## What to produce
Return only the number of lines in the records below where the string "pixel" shows up.

(Beginning of Record extracts)

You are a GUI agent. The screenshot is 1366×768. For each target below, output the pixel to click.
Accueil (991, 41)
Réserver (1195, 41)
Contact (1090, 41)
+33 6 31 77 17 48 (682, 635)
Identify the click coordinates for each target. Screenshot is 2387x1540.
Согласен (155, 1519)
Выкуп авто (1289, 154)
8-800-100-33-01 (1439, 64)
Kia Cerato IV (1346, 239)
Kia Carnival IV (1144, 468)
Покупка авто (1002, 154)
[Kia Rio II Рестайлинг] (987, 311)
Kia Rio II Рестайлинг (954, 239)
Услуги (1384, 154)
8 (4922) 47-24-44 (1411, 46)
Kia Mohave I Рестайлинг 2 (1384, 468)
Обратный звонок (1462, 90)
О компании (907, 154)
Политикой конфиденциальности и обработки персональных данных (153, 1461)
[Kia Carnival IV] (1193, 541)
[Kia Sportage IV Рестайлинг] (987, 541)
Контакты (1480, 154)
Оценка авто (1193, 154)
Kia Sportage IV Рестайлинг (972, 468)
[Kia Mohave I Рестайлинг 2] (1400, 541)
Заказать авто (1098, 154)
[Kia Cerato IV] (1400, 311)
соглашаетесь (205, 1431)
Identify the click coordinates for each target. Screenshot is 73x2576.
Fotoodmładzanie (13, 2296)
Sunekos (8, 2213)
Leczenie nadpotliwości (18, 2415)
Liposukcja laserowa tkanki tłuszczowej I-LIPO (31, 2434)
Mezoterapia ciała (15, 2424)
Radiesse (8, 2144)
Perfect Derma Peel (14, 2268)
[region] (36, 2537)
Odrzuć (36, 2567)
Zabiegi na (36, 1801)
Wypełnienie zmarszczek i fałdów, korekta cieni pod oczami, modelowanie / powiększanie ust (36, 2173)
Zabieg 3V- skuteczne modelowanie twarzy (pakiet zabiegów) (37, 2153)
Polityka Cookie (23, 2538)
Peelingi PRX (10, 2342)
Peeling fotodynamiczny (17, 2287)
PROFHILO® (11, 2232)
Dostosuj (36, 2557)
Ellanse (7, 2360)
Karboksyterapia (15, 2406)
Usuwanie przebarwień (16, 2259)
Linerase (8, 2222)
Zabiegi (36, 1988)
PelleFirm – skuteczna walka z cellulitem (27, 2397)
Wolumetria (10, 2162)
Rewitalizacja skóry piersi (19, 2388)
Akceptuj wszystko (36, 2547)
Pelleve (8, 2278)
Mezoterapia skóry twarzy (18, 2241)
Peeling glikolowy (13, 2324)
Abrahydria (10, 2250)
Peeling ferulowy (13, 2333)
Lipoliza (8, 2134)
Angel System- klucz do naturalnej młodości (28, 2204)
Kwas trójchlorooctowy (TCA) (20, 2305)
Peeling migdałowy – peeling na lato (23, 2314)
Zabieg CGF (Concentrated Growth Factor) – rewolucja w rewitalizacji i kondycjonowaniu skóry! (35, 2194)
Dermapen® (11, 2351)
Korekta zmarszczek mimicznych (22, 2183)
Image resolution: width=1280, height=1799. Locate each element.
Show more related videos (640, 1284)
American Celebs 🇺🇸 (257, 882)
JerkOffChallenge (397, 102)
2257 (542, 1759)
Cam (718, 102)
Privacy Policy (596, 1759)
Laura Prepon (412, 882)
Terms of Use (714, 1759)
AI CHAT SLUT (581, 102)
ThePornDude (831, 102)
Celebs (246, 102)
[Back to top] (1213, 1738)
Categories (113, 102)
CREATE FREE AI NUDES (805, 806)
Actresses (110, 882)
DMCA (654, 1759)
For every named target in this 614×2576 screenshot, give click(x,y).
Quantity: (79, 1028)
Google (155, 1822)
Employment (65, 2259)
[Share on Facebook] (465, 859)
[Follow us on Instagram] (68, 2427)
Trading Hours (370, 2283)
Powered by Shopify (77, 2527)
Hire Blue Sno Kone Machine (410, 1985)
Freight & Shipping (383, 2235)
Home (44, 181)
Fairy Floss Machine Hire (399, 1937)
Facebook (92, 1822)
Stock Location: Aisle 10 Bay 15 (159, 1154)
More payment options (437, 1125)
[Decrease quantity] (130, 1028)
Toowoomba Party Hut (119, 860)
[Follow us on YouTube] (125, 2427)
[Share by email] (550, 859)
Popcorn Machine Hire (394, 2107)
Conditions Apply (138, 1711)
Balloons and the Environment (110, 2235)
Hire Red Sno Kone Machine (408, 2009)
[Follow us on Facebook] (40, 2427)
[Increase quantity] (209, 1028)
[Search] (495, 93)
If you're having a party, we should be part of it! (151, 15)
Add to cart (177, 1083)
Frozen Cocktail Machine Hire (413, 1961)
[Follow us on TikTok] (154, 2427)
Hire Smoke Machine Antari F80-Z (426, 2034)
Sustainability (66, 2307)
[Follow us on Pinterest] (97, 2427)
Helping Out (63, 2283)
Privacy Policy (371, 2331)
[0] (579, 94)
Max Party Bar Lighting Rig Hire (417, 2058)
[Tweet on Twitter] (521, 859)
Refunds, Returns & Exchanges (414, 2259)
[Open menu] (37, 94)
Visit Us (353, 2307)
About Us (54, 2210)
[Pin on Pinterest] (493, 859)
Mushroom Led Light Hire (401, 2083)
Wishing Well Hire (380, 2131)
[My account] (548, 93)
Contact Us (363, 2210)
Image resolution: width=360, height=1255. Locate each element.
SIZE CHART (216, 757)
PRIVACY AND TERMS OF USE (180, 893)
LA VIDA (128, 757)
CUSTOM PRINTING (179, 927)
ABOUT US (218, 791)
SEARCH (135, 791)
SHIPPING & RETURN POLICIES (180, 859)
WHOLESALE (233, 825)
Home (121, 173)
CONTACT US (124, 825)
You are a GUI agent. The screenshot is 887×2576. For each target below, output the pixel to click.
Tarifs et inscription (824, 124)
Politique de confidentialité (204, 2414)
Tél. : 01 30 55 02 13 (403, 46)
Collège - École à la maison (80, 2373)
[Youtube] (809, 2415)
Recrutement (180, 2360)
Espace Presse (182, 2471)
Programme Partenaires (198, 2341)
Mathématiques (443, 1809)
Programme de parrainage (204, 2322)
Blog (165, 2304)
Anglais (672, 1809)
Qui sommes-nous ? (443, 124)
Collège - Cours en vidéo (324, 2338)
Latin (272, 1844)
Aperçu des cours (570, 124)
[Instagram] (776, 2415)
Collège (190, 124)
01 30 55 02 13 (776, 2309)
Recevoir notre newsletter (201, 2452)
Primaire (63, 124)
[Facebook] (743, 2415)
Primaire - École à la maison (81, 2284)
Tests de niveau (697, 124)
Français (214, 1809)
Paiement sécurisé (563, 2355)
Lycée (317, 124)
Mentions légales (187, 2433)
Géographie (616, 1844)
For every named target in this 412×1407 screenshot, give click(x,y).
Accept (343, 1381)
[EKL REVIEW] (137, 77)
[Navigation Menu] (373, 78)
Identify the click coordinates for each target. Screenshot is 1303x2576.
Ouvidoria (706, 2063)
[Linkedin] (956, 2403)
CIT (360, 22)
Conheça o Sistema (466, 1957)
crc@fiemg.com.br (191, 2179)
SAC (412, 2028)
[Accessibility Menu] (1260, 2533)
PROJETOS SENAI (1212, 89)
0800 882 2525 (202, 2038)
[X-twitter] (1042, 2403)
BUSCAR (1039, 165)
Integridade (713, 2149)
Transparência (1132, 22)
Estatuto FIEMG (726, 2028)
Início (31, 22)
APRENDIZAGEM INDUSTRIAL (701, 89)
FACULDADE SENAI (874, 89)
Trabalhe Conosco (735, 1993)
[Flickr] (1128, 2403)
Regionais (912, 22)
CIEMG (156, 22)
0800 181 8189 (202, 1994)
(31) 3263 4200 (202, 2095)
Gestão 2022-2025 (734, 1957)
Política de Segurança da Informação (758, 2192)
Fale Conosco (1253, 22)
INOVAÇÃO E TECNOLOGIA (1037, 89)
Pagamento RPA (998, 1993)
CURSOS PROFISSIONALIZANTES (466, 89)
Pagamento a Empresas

(End of Record extracts)

## Result below
2